(Recorded data)
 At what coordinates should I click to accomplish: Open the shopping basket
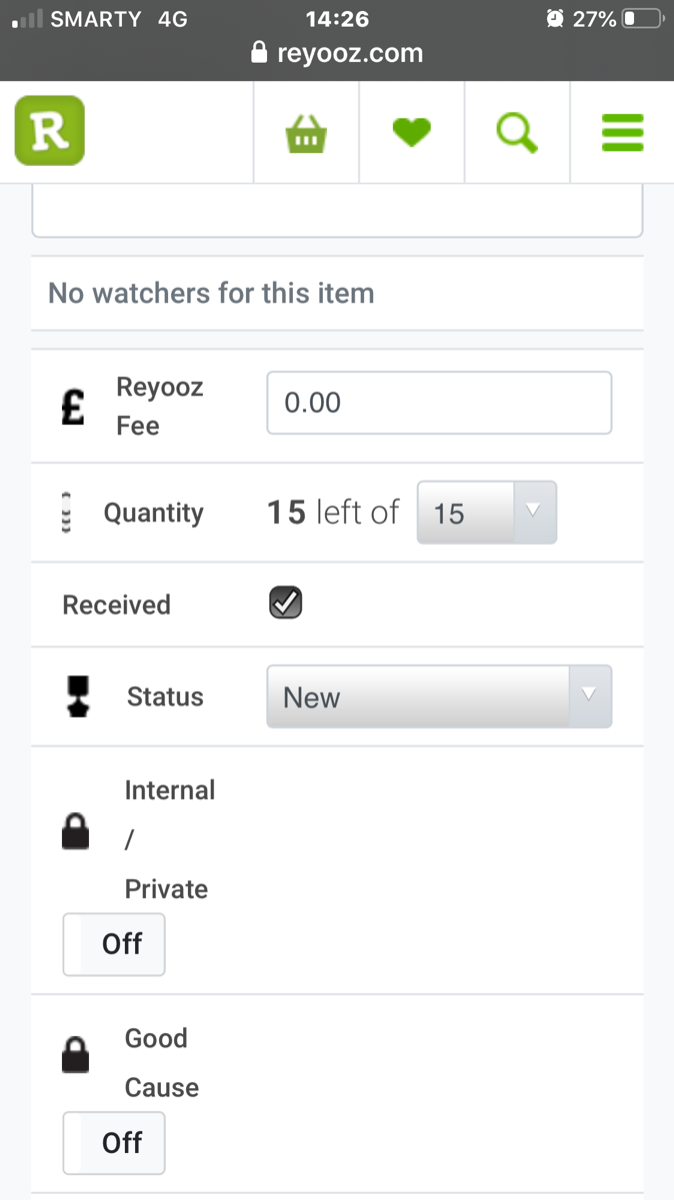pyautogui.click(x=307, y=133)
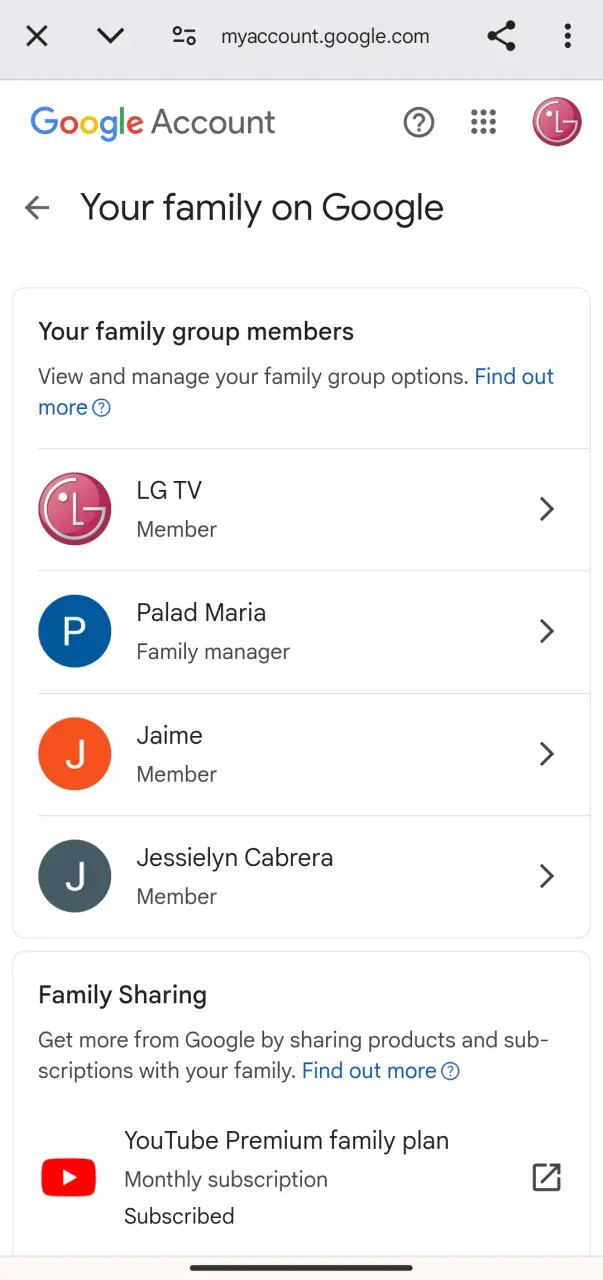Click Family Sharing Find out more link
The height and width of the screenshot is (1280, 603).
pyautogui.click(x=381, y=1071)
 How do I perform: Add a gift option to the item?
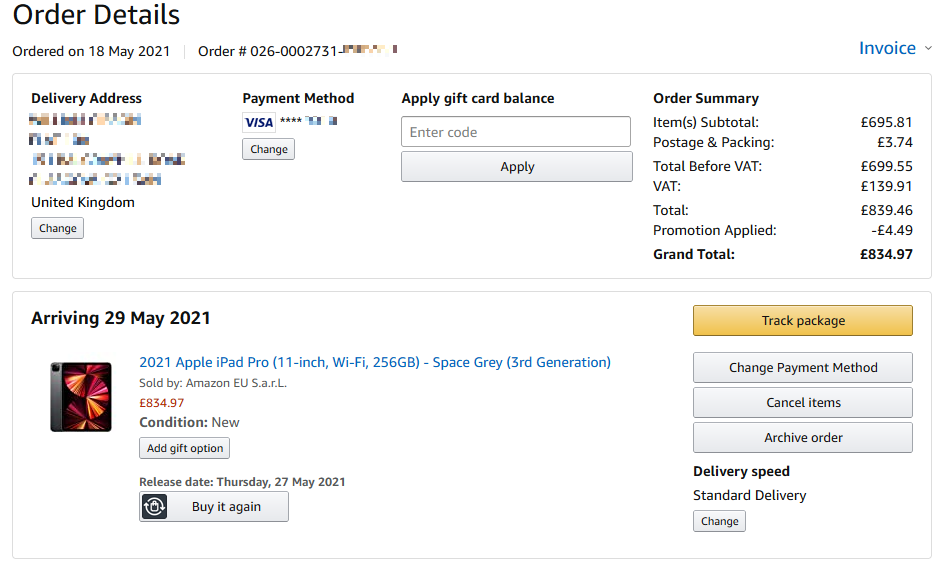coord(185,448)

● **Task to complete**: Make an exact copy of every record, pictures excluded.

● **Output of the task**:
 At what coordinates should I click to accomplish: Open the shopping basket
pyautogui.click(x=307, y=133)
Click Family Sharing Find out more link
The height and width of the screenshot is (1280, 603).
pyautogui.click(x=381, y=1071)
 How do I perform: Add a gift option to the item?
coord(185,448)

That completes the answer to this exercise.